Chinese artificial intelligence and electronics company Mobvoi recently unveiled a new large model product called Sequence Monkey.

Sequence Monkey is equipped with multimodal generation capabilities across six dimensions: knowledge, dialogue, mathematics, logic, reasoning, and planning. It can be utilized for text generation use cases and is capable of supporting tasks ranging from image generation to 3D content creation, voice synthesis, and speech recognition.

Sequence Monkey

The new product has enabled Mobvoi to develop a range of AI-powered solutions that cater to the needs of its client base, including consumers, enterprises, and creators. Examples of such solutions include:

  • Mozhuan Writing is an AI writing assistant designed to generate textual content for various contexts. The solution can optimize generated content based on user feedback, ratings, and preferences, and is equipped with machine learning capabilities to continuously improve its performance based on user data.
  • Yan Zhi Hua is an AI image content creation tool capable of text-to-image, image-to-image, and animated image generation, among other AI drawing capabilities. The tool supports customization of model styles and multi-user collaboration for enterprise-level projects.
  • Moyin Workshop, also known as DupDub overseas, is an AI voiceover tool that allows creators to produce content seamlessly integrating text and voice. Creators can create custom voices by describing the desired voice in text or choose from thousands of voice styles. The tool can also adjust the emotional tone of voices, including calm, sad, and happy, among others.
  • Weta365 is an AI platform for creating and livestreaming virtual human videos. Users can select from over 100 realistic 3D digital humans and over 100 voices, and can select different scenes, actions, and expressions to generate personalized short videos or live content.
A virtual character created using Mobvoi’s Weta365 platform for livestreaming. Image source: Weta365’s official website.

Four-phase evolution

Founded in 2012 by former Google scientist Zhifei Li, Mobvoi’s journey began with a focus on voice interaction technology when intelligent voice assistants were popularized by the release of Siri on the iPhone 4s. The company sought to redefine the technology, developing a mobile search engine known as Voice Search. This was Mobvoi’s first phase of evolution, which made it one of China’s pioneers in voice recognition and natural language processing technology.

The second phase involved the integration of AI assistants into wearable hardware. In 2014, when smart wearables, including smart watches were not yet prevalent, Mobvoi introduced TicWatch, its first smart wearable product catered to consumers. TicWatch pioneered the use of an AI voice assistant feature, which helped normalize AI voice assistants being used in the smart wearables industry.

* _Records provided_
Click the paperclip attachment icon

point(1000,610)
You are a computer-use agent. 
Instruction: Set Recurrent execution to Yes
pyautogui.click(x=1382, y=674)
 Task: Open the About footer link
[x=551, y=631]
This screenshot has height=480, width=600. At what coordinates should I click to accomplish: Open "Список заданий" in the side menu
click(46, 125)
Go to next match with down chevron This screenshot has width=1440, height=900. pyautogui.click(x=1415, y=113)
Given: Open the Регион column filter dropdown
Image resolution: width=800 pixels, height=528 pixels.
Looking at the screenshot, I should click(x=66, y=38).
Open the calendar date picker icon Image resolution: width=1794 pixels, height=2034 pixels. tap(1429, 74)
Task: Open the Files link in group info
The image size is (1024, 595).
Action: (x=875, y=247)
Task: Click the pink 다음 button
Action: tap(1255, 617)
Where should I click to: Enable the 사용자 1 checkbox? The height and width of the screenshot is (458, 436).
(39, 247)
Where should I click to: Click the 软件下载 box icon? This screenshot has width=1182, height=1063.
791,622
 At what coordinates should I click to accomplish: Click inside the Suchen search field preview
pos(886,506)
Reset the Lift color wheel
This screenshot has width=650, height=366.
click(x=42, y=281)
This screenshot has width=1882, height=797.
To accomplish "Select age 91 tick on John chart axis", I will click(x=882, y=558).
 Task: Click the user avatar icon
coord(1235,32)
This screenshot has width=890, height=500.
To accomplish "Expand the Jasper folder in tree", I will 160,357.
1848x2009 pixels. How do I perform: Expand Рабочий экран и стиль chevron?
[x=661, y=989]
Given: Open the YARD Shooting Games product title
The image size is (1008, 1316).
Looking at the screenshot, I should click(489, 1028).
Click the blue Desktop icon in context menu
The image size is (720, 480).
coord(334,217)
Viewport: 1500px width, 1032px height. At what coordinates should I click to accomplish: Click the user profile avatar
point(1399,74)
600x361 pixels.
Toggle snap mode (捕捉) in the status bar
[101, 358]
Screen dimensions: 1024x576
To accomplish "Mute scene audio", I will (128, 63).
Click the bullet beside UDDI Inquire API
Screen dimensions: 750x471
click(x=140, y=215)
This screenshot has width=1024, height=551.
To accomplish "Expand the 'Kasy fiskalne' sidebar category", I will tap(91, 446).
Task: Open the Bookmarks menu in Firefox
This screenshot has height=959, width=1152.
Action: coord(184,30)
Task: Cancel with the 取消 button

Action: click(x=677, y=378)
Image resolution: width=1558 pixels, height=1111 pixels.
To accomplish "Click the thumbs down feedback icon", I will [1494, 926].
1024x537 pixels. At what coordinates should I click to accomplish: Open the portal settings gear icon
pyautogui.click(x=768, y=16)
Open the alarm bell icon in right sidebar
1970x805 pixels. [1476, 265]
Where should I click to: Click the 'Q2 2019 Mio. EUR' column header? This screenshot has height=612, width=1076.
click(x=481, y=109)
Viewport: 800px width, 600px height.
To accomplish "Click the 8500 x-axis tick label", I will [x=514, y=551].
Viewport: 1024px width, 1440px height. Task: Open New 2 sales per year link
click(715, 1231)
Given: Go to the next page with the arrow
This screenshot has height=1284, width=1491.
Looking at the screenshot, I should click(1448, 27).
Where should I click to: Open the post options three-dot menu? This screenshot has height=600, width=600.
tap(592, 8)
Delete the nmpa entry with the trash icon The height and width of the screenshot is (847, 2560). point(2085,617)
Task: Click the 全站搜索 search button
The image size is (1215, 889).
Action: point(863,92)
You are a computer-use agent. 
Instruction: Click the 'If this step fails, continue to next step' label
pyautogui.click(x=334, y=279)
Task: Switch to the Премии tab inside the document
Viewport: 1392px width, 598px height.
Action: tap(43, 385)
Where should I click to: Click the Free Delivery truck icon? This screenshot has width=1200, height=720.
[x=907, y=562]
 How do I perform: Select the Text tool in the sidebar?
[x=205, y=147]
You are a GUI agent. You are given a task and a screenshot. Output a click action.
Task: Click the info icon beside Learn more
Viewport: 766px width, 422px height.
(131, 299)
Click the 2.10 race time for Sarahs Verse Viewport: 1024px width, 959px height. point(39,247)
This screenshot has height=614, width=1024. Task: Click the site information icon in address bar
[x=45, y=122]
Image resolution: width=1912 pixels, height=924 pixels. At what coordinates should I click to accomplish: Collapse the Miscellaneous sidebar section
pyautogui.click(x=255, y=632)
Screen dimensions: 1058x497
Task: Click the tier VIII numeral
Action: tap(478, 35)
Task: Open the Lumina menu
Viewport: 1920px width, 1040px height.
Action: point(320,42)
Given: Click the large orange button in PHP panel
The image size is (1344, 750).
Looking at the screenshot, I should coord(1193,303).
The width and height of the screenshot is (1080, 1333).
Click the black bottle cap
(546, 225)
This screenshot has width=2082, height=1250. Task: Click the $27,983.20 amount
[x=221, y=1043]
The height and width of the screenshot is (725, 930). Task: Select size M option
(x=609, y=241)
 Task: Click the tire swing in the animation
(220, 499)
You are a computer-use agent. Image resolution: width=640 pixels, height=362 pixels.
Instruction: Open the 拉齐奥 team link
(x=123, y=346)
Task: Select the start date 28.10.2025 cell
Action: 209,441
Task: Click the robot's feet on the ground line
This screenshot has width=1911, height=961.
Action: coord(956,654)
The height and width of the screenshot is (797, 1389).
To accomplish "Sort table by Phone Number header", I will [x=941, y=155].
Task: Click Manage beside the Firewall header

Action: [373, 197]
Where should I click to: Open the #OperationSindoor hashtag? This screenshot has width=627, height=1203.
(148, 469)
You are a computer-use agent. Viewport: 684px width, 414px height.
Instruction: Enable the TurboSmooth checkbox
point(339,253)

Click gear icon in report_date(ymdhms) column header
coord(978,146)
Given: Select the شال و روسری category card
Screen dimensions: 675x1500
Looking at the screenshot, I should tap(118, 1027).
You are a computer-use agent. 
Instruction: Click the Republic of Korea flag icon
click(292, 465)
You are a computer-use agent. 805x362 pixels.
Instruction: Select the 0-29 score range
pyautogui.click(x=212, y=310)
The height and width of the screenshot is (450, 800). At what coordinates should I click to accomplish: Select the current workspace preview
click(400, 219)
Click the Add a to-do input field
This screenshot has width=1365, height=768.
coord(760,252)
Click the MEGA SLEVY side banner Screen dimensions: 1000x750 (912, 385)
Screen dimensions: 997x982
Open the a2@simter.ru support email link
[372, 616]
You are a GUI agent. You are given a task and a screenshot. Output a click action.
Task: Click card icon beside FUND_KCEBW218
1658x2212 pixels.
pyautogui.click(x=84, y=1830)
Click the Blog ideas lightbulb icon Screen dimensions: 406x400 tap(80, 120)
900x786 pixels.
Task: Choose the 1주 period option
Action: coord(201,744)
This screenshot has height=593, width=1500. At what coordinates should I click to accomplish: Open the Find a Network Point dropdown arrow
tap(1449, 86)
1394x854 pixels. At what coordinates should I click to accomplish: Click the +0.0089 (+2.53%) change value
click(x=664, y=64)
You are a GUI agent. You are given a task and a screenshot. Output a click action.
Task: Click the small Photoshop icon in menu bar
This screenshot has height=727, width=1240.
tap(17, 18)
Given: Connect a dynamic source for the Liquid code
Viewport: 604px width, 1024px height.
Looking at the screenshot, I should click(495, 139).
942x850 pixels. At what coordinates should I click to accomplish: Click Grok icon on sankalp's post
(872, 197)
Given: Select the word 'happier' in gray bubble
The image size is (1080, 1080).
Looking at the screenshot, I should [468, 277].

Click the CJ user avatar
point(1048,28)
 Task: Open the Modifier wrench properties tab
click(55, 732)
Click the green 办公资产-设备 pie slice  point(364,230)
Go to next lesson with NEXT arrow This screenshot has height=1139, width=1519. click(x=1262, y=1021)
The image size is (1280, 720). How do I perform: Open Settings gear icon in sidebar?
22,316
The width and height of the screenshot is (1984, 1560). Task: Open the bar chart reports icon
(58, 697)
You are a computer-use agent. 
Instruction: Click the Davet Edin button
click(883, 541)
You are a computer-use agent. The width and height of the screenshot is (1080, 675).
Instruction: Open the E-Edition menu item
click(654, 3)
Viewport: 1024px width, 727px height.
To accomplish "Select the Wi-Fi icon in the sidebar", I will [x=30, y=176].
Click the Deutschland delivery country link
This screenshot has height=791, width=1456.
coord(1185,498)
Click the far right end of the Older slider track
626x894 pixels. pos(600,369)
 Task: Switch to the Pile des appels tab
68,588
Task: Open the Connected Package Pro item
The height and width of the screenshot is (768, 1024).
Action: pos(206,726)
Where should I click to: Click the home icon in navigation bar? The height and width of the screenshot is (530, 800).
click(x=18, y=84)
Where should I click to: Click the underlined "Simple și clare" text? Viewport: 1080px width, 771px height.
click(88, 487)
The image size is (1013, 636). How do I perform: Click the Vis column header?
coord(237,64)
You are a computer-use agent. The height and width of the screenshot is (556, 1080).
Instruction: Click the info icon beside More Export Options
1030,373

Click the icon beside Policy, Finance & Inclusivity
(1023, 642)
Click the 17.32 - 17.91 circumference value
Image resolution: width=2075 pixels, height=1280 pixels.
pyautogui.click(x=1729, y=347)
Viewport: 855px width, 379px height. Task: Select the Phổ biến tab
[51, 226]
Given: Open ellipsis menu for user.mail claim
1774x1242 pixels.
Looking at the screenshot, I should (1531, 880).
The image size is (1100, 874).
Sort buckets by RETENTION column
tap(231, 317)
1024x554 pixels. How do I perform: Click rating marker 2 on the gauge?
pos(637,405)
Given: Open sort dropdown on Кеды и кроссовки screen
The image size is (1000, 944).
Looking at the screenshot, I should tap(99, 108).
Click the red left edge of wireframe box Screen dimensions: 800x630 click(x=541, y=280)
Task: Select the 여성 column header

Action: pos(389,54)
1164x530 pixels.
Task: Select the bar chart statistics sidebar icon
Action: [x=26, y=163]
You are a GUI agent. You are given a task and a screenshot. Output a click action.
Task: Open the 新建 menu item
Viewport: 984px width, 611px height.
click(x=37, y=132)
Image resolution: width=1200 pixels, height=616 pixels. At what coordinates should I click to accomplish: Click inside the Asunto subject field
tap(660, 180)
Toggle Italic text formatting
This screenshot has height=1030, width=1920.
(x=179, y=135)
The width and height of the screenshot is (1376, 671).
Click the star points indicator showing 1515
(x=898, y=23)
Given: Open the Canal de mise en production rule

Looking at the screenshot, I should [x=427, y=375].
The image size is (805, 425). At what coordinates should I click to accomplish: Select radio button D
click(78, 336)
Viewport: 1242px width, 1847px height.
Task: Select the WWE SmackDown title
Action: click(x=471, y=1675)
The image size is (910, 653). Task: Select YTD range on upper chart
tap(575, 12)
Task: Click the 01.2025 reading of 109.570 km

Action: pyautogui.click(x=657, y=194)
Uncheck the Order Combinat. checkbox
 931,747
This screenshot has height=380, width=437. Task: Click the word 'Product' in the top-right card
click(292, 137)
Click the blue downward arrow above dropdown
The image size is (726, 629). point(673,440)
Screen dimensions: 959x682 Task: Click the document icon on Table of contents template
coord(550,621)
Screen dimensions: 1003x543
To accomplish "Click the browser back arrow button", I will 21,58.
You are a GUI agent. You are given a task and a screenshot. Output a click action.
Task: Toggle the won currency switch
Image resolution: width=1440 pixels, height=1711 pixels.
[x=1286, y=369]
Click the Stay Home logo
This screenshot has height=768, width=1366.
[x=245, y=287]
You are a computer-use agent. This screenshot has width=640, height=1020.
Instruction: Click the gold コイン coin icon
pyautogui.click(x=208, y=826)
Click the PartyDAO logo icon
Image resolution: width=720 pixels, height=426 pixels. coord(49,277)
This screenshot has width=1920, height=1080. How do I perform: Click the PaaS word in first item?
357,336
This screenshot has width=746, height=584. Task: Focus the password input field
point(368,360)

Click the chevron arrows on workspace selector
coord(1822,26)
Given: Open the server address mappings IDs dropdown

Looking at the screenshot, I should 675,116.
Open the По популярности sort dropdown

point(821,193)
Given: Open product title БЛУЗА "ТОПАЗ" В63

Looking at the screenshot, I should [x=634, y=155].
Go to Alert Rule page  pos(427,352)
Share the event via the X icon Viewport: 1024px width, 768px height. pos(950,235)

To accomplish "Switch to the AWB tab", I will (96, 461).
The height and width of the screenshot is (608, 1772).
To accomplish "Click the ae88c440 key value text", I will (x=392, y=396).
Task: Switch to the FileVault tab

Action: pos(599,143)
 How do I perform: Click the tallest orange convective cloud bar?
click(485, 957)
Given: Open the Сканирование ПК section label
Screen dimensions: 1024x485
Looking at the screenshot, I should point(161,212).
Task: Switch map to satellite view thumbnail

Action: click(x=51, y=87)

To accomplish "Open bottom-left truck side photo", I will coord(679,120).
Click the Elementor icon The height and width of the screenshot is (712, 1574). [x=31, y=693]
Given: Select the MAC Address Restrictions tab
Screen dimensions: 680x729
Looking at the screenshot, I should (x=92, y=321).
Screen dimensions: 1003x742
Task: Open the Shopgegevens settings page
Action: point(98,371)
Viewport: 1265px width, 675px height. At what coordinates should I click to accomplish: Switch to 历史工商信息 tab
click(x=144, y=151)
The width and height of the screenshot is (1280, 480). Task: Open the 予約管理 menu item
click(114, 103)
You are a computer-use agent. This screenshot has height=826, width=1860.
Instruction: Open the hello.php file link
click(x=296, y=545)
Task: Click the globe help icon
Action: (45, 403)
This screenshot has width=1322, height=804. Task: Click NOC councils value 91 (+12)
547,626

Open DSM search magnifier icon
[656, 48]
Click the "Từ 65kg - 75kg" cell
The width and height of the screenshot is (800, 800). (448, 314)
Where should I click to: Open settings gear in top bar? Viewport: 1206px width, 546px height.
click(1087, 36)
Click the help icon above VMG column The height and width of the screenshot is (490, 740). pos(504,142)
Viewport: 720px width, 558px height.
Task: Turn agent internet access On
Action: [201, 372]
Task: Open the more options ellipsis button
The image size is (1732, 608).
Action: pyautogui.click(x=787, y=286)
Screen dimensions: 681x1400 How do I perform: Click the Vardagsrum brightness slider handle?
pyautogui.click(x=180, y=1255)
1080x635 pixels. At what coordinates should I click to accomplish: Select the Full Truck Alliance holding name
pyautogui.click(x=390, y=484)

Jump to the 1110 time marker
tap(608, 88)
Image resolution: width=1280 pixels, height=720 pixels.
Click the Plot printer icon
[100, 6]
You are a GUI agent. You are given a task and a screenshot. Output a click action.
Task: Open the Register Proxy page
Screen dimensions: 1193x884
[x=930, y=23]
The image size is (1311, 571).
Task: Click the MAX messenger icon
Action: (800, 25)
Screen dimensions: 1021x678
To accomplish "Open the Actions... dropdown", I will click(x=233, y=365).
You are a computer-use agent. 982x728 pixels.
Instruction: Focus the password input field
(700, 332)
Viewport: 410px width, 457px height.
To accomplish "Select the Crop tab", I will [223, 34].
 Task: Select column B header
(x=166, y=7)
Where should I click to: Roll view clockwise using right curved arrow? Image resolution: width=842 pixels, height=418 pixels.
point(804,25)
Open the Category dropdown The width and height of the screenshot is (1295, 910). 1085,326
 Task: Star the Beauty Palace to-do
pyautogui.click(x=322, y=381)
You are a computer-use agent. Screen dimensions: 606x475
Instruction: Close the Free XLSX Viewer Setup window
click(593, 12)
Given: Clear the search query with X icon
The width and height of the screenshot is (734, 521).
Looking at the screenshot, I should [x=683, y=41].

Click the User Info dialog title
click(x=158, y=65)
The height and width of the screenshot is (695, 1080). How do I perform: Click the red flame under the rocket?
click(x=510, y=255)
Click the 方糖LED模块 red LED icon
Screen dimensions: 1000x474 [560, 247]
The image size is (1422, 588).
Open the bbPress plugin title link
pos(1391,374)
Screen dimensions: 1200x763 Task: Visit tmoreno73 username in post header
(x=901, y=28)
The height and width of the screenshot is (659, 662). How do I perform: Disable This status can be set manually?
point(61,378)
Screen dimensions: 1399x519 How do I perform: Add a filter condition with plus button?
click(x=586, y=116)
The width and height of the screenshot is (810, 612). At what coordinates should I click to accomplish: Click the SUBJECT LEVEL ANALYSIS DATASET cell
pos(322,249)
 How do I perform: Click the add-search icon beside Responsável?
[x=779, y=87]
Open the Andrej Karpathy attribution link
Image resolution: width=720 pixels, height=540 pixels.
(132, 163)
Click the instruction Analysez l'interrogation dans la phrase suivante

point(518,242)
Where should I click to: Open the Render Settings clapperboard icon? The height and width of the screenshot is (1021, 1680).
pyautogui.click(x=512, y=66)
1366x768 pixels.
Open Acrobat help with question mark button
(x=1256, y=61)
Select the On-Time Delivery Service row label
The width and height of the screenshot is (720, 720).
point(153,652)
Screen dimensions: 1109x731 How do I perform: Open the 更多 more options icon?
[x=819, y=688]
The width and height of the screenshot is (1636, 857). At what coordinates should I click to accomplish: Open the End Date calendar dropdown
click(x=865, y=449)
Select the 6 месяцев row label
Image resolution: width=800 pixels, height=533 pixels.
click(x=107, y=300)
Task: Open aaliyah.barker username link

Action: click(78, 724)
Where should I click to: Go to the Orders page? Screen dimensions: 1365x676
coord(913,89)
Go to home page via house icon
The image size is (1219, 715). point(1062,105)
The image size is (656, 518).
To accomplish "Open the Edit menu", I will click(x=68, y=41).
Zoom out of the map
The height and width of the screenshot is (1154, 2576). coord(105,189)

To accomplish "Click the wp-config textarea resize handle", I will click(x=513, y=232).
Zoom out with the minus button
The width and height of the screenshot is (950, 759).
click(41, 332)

* _Work instruction 1_
In the article on Mobvoi, translate this sentence into Spanish: "The tool supports customization of model styles and multi-user collaboration for enterprise-level projects."
* _Work instruction 2_
Carry on with the article on Mobvoi, starting right after its final sentence.

* _Written answer 1_
La herramienta admite la personalización de estilos de modelo y la colaboración entre varios usuarios para proyectos de nivel empresarial.

* _Written answer 2_
When OpenAI introduced the GPT-3 large language model in 2020, Mobvoi saw the potential of AI-generated content. Leveraging its expertise in big data processing, the company began to develop a large language model named UCLAI, leading the way in commercializing AI-generated content. This was followed by the introduction of products like Sound Wizardry and Wonderful Element.

Sequence Monkey is an upgraded iteration of the UCLAI model, marking Mobvoi’s latest foray in the AI industry and the fourth phase of its evolution.

The challenges ahead

While the generative AI industry embodies immense potential, it is facing several issues related to reliability, scalability, ethical implications, and data privacy. In April 2023, the Cyberspace Administration of China released a draft regulation seeking public opinion on the “Management Measures for Generative AI Services.” The regulation aims to establish supervisory measures for generative AI in terms of content compliance, algorithm model compliance, and operational compliance.

In addition, Mobvoi relies heavily on Volkswagen Group as its largest client, contributing RMB 2.13 billion revenue, accounting for 42.6% of its total revenue. Volkswagen has worked with Mobvoi since 2017 and became the latter’s most significant enterprise customer in 2022. Both companies collaborate to develop a variety of solutions. One example is Volkswagen Ask, which equips vehicles with Ai-powered features using voice recognition, semantic analysis, and speech synthesis.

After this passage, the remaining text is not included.